Closing out yesterday morning’s session at the Executive War College was a fascinating overview of the laboratory consolidation and integration activity unfolding in Ireland. Tom Moloney, Executive Officer of the Academy of Medical Laboratory Science in Dublin, explained how the Irish Health Service Executive (the national health service) has proposed a radical restructuring of clinical pathology laboratories throughout the nation. In this nation of 4.2 million, the national health service needs to have the capacity to meet increased utilization of testing while achieving economies by consolidating the pathology and clinical laboratory testing services across the country.
“It was early in 2009 when the Health Service Executive published the report on this proposed laboratory restructuring program,” noted Moloney. “The general plan has two primary elements. First, the 46 existing hospital laboratories will be consolidated into between eight and 14 sites located within acute care hospitals. These are termed ‘hot labs’ because of the need to provide fast turnaround times for hospital inpatients.

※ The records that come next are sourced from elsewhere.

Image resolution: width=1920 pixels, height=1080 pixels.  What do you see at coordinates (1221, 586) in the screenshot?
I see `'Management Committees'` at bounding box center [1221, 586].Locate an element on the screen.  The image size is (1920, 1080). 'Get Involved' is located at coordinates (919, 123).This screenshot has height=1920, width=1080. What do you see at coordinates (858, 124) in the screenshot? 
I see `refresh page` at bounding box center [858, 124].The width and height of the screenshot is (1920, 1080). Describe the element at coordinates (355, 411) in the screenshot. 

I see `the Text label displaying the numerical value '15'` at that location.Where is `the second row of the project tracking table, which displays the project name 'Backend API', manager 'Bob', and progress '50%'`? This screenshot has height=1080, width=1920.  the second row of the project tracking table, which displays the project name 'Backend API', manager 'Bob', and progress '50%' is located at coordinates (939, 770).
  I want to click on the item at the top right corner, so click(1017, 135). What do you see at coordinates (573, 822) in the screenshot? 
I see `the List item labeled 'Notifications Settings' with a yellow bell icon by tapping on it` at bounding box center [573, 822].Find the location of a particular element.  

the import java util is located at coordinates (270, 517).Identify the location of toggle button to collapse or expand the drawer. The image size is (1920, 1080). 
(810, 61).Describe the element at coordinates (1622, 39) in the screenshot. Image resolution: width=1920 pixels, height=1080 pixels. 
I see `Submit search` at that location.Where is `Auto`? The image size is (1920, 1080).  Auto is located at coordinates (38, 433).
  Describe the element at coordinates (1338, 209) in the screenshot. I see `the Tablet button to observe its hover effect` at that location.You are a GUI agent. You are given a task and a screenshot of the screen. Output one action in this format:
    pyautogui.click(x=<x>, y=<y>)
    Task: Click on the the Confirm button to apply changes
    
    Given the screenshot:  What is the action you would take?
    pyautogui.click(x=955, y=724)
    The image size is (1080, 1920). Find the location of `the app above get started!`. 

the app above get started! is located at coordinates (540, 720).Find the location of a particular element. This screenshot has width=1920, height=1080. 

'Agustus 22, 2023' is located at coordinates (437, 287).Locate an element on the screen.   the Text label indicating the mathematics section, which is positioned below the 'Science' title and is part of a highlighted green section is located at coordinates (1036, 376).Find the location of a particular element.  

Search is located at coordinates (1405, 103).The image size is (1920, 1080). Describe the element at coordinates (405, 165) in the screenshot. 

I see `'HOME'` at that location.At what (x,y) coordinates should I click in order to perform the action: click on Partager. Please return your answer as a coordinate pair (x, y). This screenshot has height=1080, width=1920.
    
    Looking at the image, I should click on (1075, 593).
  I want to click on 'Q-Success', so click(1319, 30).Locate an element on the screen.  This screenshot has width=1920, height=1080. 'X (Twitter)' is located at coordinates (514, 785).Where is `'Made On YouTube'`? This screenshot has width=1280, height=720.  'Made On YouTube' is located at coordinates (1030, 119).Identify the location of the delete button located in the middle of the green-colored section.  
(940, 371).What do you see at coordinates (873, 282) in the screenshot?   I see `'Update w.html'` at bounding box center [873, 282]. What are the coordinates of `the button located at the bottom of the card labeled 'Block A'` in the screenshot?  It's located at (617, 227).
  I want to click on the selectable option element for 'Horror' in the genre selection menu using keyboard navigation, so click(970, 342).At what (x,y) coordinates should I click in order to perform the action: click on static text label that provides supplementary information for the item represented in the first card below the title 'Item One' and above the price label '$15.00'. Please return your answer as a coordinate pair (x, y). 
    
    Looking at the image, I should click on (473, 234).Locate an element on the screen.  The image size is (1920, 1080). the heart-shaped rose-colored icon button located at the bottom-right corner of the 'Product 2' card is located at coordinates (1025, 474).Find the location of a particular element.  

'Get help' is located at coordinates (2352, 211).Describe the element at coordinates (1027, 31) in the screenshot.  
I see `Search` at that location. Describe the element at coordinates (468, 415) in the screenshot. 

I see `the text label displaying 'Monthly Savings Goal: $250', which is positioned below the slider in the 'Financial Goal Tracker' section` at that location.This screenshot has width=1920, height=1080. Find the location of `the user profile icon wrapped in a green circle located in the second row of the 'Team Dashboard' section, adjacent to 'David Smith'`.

“Second, to serve the general practitioners and consultants, it is proposed that three stand-alone laboratory facilities will be constructed,” he continued. “These are described as ‘cold labs’, since turnaround times can be shorter. The proposals put forth by the Health Service Executive represent major changes to our current system of laboratory testing.”
As these examples demonstrate, whether in the United States or other countries such as Ireland, clinical and pathology testing laboratories are being asked to more tightly integrate their laboratory testing activities with the clinical services of the hospitals and physicians they serve. Collectively, these speakers offer examples that the integration trend within healthcare is active and ongoing.